Сначала Видья решила хранить молчание. Но, заметив краешком глаза, что Седжал пошевелился, передумала. Лучше отвлечь лейтенанта Арсулу разговорами, чтобы дать Седжалу время прийти в себя.
– Девятнадцать, – ответила она. Какая-то смутная мысль не давала ей покоя. Что-то шло не так, что-то было неправильно, но что именно – она не могла определить. – Из них двенадцать рабов.
Арсула бросил что-то вполголоса тому, кто стоял в холле. Ощущение странности происходящего не покидало Видью. В чем же дело? Что не так, помимо самого очевидного? У нее начали стучать зубы, и она приложила огромное усилие, стараясь покрепче сжать челюсти, чтобы остановить дрожь. В ее мозгу пронеслись картины тюремного заключения, и она чуть не фыркнула в полный голос. Если не предпринять необходимых мер в самое ближайшее время, тюрьма станет наименьшим из всех возможных…
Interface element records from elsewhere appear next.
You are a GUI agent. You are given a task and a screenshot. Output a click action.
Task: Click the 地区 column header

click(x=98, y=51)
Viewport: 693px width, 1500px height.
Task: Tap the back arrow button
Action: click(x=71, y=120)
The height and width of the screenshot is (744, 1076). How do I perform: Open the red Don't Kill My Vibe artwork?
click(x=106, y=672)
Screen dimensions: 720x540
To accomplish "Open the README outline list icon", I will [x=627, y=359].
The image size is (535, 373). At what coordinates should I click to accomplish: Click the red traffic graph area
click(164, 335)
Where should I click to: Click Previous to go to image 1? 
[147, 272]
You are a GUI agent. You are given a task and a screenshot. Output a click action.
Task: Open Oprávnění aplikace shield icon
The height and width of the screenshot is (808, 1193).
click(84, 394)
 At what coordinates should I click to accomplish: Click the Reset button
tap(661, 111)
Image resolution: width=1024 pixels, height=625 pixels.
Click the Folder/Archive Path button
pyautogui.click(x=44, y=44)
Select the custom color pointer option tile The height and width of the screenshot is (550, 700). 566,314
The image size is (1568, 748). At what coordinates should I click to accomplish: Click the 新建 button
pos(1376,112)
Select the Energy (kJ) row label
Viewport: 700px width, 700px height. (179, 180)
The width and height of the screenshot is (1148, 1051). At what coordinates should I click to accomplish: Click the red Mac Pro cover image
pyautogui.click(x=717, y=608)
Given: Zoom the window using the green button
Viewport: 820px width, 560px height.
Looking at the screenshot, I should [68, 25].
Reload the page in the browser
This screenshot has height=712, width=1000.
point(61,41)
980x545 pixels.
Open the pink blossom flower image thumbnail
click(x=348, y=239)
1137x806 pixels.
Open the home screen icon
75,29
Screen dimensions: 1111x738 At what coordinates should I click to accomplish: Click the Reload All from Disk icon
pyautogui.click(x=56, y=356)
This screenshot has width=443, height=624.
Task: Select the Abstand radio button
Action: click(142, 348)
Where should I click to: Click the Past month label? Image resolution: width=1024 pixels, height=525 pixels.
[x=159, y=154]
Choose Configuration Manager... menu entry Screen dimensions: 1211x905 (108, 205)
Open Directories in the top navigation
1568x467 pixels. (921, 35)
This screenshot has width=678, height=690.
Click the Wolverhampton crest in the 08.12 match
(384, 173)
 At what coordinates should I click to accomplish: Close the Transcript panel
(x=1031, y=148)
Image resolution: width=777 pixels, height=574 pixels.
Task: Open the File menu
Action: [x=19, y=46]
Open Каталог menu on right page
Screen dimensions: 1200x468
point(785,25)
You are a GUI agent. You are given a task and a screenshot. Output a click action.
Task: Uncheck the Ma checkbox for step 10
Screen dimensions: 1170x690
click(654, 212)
И тут ее осенило. Дети. Вот в чем странность. Дети, лежавшие в кроватях, перестали дергаться и извиваться. В комнате больше не слышалось шороха простыней, шороха человеческих тел, трущихся о постели. Видья с опаской бросила взгляд на пятнадцать все еще занятых кроватей, и по ее спине пробежал холодок ужаса. На каждом сморщенном личике блуждала счастливая улыбка.